Edicola rimossa, Nardini (PD) ancora botta e risposta con Ziello (Lega)

PISA – Non si attenuano le polemiche sulla rimozione dell’edicola in Borgo Stretto. Arriva la replica della Consigliera Regionale Alessandra Nardini (PD) alle esternazioni dell’On. Edoardo Ziello (Lega).

“Eccolo, immancabile, l’intervento scomposto dell’Onorevole Ziello sull’edicola-simbolo dei beni confiscati alla mafia rimossa dal giorno alla notte, il Primo dell’anno, da Borgo Stretto.
Ancora nessuna spiegazione per questa azione dalle modalità inaccettabili, condotta come un’imboscata. Anziché preoccuparsi di chiarire, il solito Ziello parla di una “carcassa di ferro degradata”, che dunque va semplicemente rimossa come si farebbe con una fioriera rovinata; per lui non rientra tra i doveri di chi siede nelle istituzioni favorire soluzioni affinché i simboli di legalità e antimafia possano restare vitali; un impegno, questo, assunto dallo stesso Sindaco di Pisa a maggio.

Meglio rimuovere il problema, ovviamente di nascosto e senza spiegazioni.
Consiglierei all’Onorevole di dare una telefonata al Sindaco Conti e intervenire giusto se ha una spiegazione plausibile da riferire per ciò che è successo. In caso contrario, meglio un decoroso e imbarazzato silenzio”.

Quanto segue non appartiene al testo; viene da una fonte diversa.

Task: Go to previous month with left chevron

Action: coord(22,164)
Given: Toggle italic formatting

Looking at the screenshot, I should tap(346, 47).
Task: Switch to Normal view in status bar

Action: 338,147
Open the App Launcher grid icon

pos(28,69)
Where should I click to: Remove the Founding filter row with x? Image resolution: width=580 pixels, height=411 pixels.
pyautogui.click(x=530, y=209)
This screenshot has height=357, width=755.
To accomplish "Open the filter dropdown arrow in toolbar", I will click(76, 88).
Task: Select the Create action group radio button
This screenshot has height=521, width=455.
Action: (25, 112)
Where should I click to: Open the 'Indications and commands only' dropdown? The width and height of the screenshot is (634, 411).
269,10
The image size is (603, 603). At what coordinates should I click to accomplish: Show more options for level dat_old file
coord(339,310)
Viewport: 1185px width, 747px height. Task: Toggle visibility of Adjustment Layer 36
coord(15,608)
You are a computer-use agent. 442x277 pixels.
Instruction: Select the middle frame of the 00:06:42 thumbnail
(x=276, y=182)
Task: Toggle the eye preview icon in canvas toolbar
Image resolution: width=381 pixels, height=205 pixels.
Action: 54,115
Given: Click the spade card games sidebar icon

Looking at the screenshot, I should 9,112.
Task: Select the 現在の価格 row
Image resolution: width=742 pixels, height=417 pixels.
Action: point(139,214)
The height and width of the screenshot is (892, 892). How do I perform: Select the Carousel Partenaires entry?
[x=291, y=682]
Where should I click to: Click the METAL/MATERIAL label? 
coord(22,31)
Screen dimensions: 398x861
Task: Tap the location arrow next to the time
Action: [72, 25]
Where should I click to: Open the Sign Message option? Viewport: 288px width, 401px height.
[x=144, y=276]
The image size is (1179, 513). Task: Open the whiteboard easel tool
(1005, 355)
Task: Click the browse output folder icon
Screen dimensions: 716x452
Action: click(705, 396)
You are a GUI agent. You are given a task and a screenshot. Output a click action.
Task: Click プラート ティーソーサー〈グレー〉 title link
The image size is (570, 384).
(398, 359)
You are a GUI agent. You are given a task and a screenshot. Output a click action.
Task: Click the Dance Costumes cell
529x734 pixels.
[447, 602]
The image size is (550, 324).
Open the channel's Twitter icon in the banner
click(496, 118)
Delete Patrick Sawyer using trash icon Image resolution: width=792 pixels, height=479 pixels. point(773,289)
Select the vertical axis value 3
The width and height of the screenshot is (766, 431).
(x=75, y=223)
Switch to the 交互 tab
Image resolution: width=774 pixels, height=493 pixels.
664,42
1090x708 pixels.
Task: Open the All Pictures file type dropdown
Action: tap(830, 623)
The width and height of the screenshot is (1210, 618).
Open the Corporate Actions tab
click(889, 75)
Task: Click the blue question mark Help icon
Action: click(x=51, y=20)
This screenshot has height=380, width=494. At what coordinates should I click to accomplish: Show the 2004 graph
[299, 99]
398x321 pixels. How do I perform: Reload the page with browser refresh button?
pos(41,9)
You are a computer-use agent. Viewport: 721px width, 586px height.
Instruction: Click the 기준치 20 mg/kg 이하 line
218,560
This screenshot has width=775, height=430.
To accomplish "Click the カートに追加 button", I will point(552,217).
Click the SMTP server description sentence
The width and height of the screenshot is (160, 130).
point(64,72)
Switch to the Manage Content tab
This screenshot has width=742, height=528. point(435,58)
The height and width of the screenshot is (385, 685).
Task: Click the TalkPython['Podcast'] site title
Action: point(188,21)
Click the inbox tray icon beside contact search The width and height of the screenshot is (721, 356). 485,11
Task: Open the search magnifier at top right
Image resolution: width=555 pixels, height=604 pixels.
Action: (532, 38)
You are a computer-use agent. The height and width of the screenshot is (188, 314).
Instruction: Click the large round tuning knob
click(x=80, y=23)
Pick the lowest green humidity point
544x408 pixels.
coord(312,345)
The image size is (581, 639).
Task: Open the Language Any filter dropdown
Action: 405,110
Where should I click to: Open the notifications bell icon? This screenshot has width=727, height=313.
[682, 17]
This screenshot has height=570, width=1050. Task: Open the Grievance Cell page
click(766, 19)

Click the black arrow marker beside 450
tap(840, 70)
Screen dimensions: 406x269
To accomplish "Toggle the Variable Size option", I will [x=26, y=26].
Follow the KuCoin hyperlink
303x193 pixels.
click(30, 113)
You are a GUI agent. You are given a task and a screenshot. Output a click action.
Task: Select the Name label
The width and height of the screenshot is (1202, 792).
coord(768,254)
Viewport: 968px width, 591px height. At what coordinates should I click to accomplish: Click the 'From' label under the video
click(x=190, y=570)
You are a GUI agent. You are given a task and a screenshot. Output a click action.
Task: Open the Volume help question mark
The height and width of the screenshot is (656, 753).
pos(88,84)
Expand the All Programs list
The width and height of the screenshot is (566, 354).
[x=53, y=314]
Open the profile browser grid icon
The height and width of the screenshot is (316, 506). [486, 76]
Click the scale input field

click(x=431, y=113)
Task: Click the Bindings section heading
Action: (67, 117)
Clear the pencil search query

Edoardo Ziello aveva scritto sul suo profilo Facebook: “La consigliera Picchi, del Pd di Pisa, dovrebbe sciacquarsi la bocca prima di citare delle personalità del calibro di Borsellino, Falcone e Dalla Chiesa.
Mi fa veramente ribrezzo vedere gli esponenti del Pd sminuire i nomi dei Grandi protagonisti dell’Antimafia e usarli come una turpe clava da agitare contro di me e il sindaco Conti, arrivando – addirittura – a chiedersi “quale educazione vogliamo dare ai nostri figli”. Sicuramente non quella di degradare le città con inutili ferraglie improvvisate a mausolei della legalità. La cultura dell’Antimafia si trasmette con i fatti: ecco la scelta di avere un assessore dedicato al contrasto alle mafie che con il Pd neanche esisteva e i percorsi culturali avviati nelle scuole, totalmente improntati alla concretezza e non alle tante belle chiacchiere vuote come veniva fatto prima. Al posto dell’edicola verrà collocata una targhetta come aveva detto lo stesso sindaco a più riprese, senza contare la possibilità di rendere la struttura meccanica più apprezzabile e collocarla in una zona che non contrasti con il suo paesaggio. Infine, mi fa davvero sorridere leggere il goffo tentativo di impartire delle lezioni di legalità a chi come me viene da una famiglia di questori della Polizia di Stato”.